I don't want to talk about winter. Maybe it'll just go away if we ignore it.
By the time you read this, the thermometer has probably climbed over freezing. In a couple days you'll forget about those busted pipes.
But I'm pounding keys at this moment with frozen fingers because they're about the only thing not covered in dense fleece or flannel. Yes I have the heat on, but it's 7 degrees this morning.
To fight that kind of chill, I'd have to sell AEP my house. They're already getting my car for last month's bill.
Since Christmas day, we've stayed under 35 degrees 19 of 24 days. We've been in the teens 17 of those days and in single digits 8.
We haven't had this kind of drawn out cold spell in years around here. At least we finally got some snow so things would look pretty out my window. The bitter temperatures paired with the bare tree covered gray and brown hillsides put me in a funk only whitewater can pull me out of.
And of course, snow is white water.
It's worth mentioning, because we've been in a real drought in the Russell Fork watershed since November. We've had hardly any precipitiaton to speak of until the last week. The snow we got Tuesday would have been the heaviest rain we had in months if it'd been over 40 degrees out.
We've been spoiled the last few winters. It's been unseasonally warm temperatures through December and January with a week or two of snow and ice in February. A Wisconsinite would swear we haven't had a winter in years.
But what do they know? They're all drunk on cheese and Old Milwaukee. I really just wanted to type Wisconsinite. That many letters warms the fingers.

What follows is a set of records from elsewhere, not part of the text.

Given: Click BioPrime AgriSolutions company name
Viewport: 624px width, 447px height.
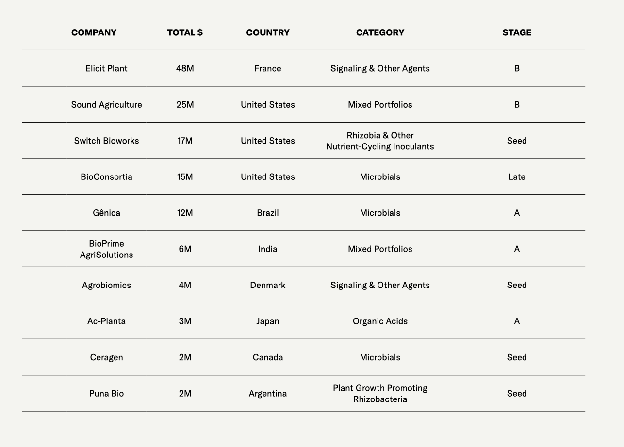Looking at the screenshot, I should [106, 249].
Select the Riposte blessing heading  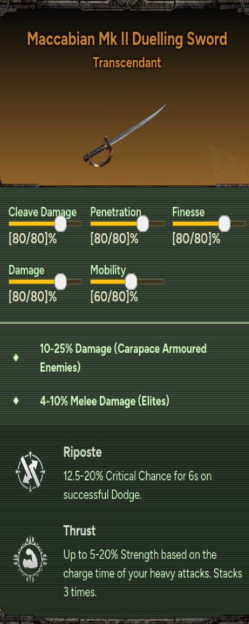pyautogui.click(x=83, y=452)
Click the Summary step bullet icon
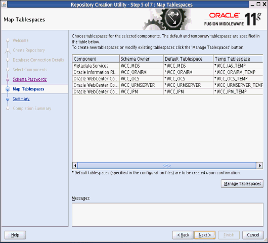This screenshot has width=268, height=243. pyautogui.click(x=8, y=99)
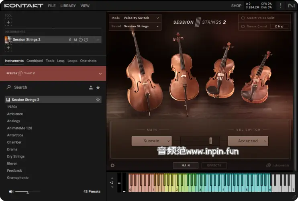Show favorites using the star filter icon
The width and height of the screenshot is (298, 201).
pos(98,87)
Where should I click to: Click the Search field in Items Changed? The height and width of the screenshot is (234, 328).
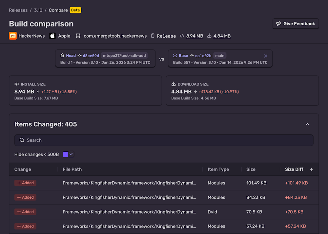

Warmth is what it's all about for me now. I used to look forward to winter. I found the snow and the wind and the cold stimulating. I loved going out in it and could spend hours and hours outside in the elements.
I once lived ten years in Atlanta longing for winter. Now I spend winter longing for Atlanta.
Better yet, any point south where a cold spell is a couple days in the 50s. Doesn't that sound great right now? By the way, if you ARE someplace like that, please keep it to yourself. Nobody likes you on Facebook anymore.
In the meantime, hang on. Like I typed in the beginning, when you read this you might be thinking it isn't cold anymore at all. A warm-up is right around the corner.
But ole SJ lives in the now and right now it's cold as the proverbial well digger's butt. The kind of cold that cuts deep. It's the kind of cold that makes you stupid.
Which might explain this week's Tide pod eating craze. But probably not.
Speaking of, this chill has slowed me down to a crawl. Even these supergenius brain synapses are lagging. I'm running behind and a deadline looms. I better get cracking.
The newspaper editor is probably wondering if my internet pipe is froze.